Prompt: With the images left out, print every entry that follows exactly.

Extracted entries:
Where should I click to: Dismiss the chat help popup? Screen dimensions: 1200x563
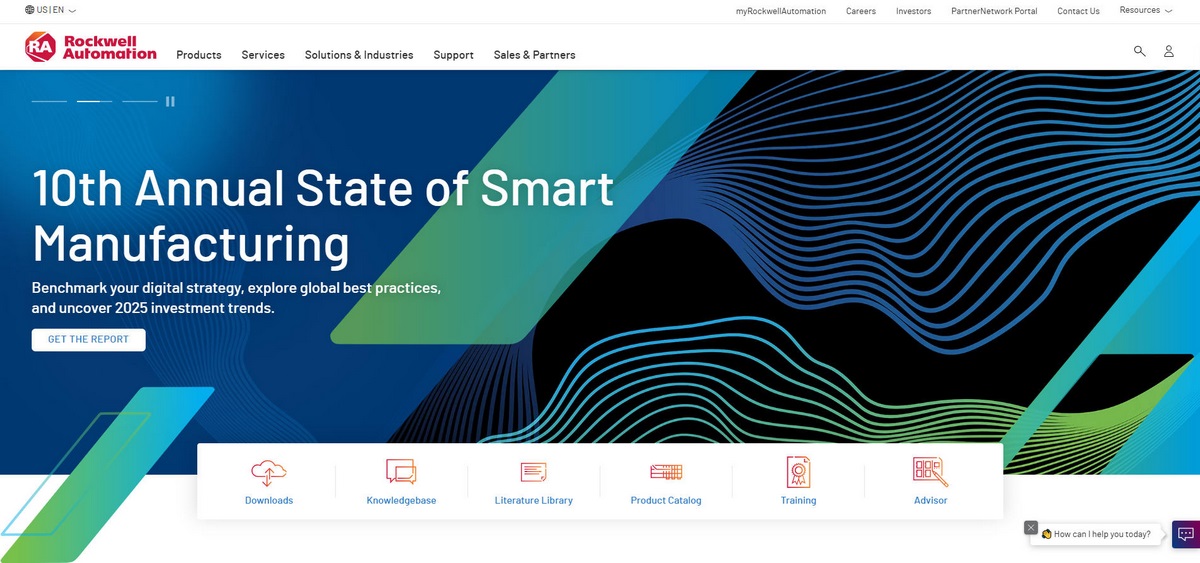[1031, 527]
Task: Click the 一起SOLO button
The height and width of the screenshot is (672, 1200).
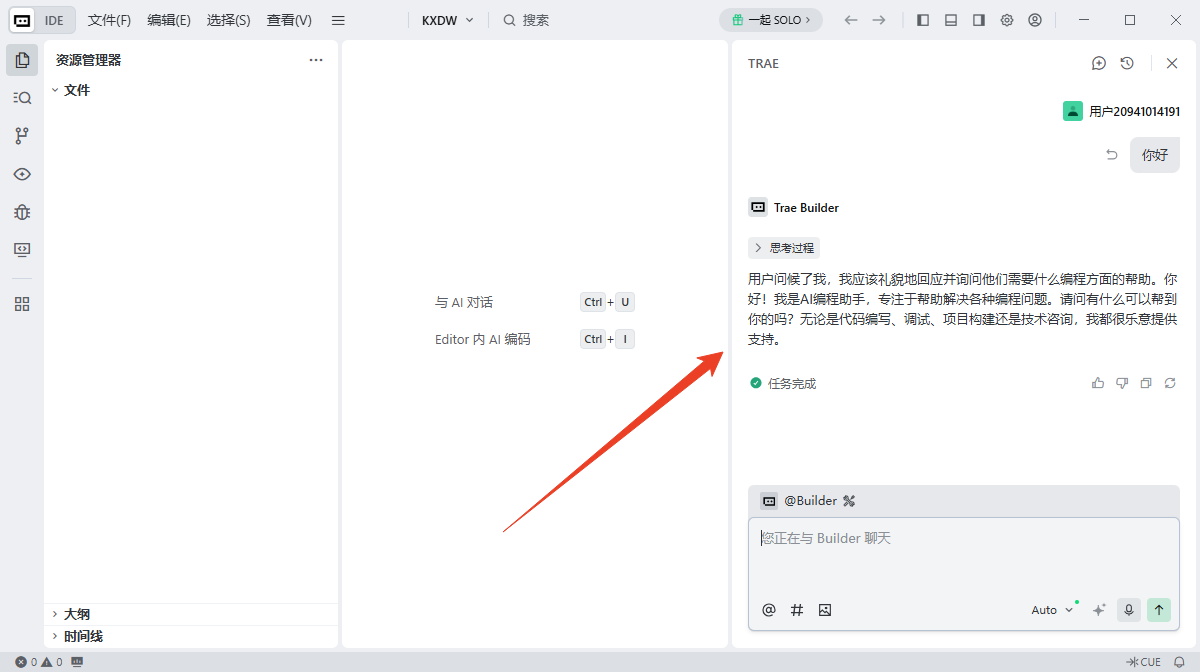Action: [x=770, y=19]
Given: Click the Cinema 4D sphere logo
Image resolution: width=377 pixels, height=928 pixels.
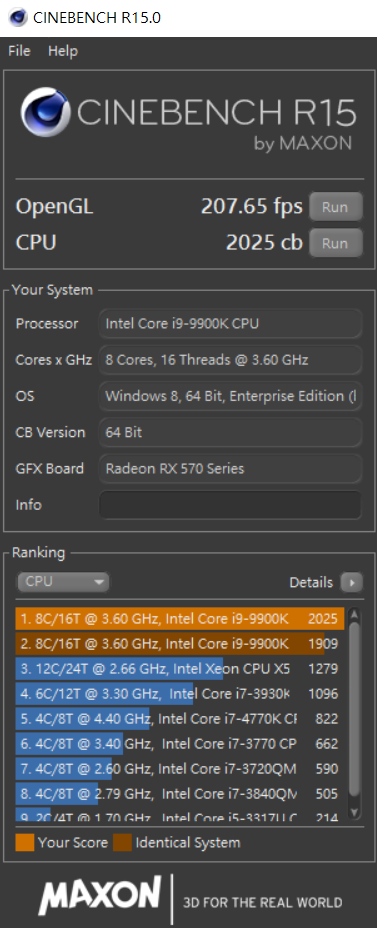Looking at the screenshot, I should (x=45, y=112).
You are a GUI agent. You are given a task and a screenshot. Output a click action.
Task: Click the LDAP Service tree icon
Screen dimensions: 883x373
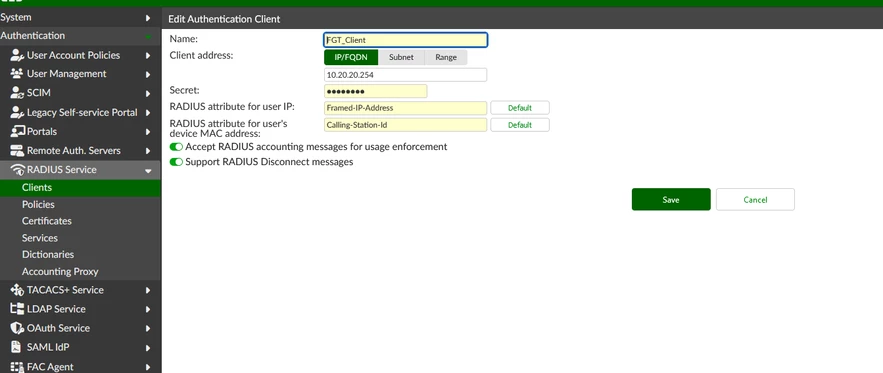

Your response:
Where should I click to: Dismiss the chat help popup? Screen dimensions: 1200x563
[1031, 527]
Task: Click the 一起SOLO button
The height and width of the screenshot is (672, 1200).
Action: [x=770, y=19]
Given: Click the Cinema 4D sphere logo
Image resolution: width=377 pixels, height=928 pixels.
Looking at the screenshot, I should (x=45, y=112).
You are a GUI agent. You are given a task and a screenshot. Output a click action.
Task: Click the LDAP Service tree icon
Screen dimensions: 883x373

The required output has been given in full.